強者の証、3連戦(2024年11月18日)

 

  4,202人。

 目指していた5,000人には届かなかったが、目標の84パーセントを達成したのだし、多くの選手は間違いなく、いつもより多くの後押しを背中に感じていただろう。

 

 1117日、WEリーグ第9節、三菱重工浦和レッズレディースvs大宮アルディージャVENTUS。ビジター側スタンド=通称「出島」が、9日に行われた広島戦ぐらい埋まっていたら4,500人ぐらいにはなっていたかもしれない。

 初めて、あるいは久しぶりにレッズレディースの試合を見た人が、何十人、もしかしたら何百人かはいたのではないか。そこで相手のゴールネットを4回揺らし、相手の攻撃をシャットアウトできたのは良かった。

 

 その人たちは、後半途中出場で2得点した藤崎智子が、まだレッズレディースユース所属の高校生だということを知っていただろうか。できれば後から入ったもう一人の高校生、前原嘉乃(35番)にも得点が生まれれば、もっと良かった。

 また残りが30分もあった時間帯にGKが交代したのは相手にとっては屈辱的だったかもしれないが、途中出場の福田史織は、WEリーグ1シーズン目にレディースユースから昇格したばかりではあったが、ほぼ全試合に出場していた、歴としたレギュラー候補であり、決して大宮を格下に見ての交代ではなかったことも言っておきたい。

 

 あの1試合だけでも満喫できたと思うが、できればいろいろな情報を仕入れて試合を見ると、もっと楽しむことができるはずだ。多くの人がレッズレディースのリピーターになってくれれば、と思う。 

 人は、相手のことを知れば知るほど好きになることが多いから。

 

 とはいえ、次の試合は平日の18時から。中2日の連戦だけに、より多くのサポートが欲しいところだが、物理的にそれは簡単ではない。

 1120日(水)、WEリーグ第4節、三菱重工浦和レッズレディースvsちふれASエルフェン埼玉。

 どうしてレッズレディースの今季8試合目が「第4節」かと言えば、AFC女子チャンピオンズリーグ(AWCL)に出場していたため延期された2試合のうちの1つだからだ。

 10月に開催されたAWCLのグループステージでは3戦全勝で、来年の準々決勝に進んだ。その間に行われたWEリーグの第4節、第5節が未消化になっている。

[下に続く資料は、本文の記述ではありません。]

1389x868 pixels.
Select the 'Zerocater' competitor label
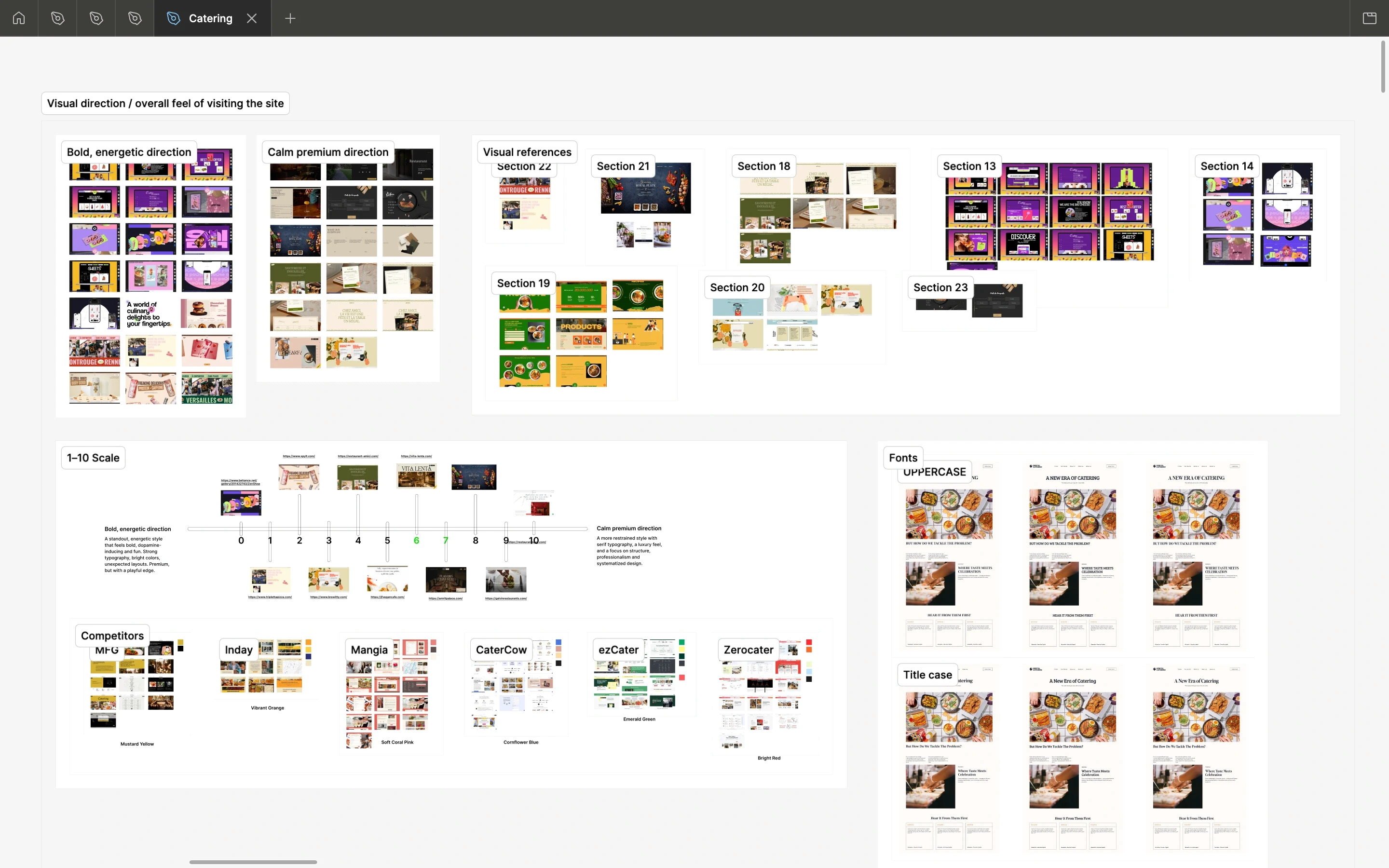tap(748, 650)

 その第4節が1120日に、第5節は1211日に行われる予定だ。

 

 レッズレディースの日程を見ると、大宮に勝ったのが1117日(日)、EL埼玉とのWEリーグ第4節が20日(水)、アルビレックス新潟レディースとのWEリーグ第10節がアウェイで24日(日)という3連戦になっているし、12月には8日(日)にWEリーグクラシエカップ準決勝、11日(水)にWEリーグ第5節、そして15日(日)に皇后杯5回戦が兵庫県で行われ、こちらも3連戦だ。

 

 安藤梢、猶本光、菅澤優衣香、水谷有希らがケガで長期離脱し、さらにリーグ得点王の清家貴子が海外移籍。昨季の主力5人が不在で、その分を若手の頑張りで埋めている今季のレッズレディースは決して選手層が厚いとは言えず、3連戦は簡単ではない。

 大げさでなく、2017年ごろの浦和レッズに当てはめれば、阿部勇樹、柏木陽介、興梠慎三、宇賀神友弥、ラファエル シルバが不在で戦っていることを想像してもらいたい。

 しかし、国際大会で勝ち進んだことでリーグ戦の試合が後倒しになり、連戦が増えるのは、間違いなく強者の証(あかし)だ。この厳しい条件を克服してWEリーグ3連覇を果たしてこそ、日本の女子サッカーをけん引して行く存在になる。

 

 1117日、初めてレッズレディースの試合を見たみなさん。

 あなたがたが応援したチームは、そういう日本一厳しい試合日程と、苦しい台所事情という環境で戦っている、浦和に複数のタイトルを持ってこようとしているチームです。

 ぜひ、これからも応援してください。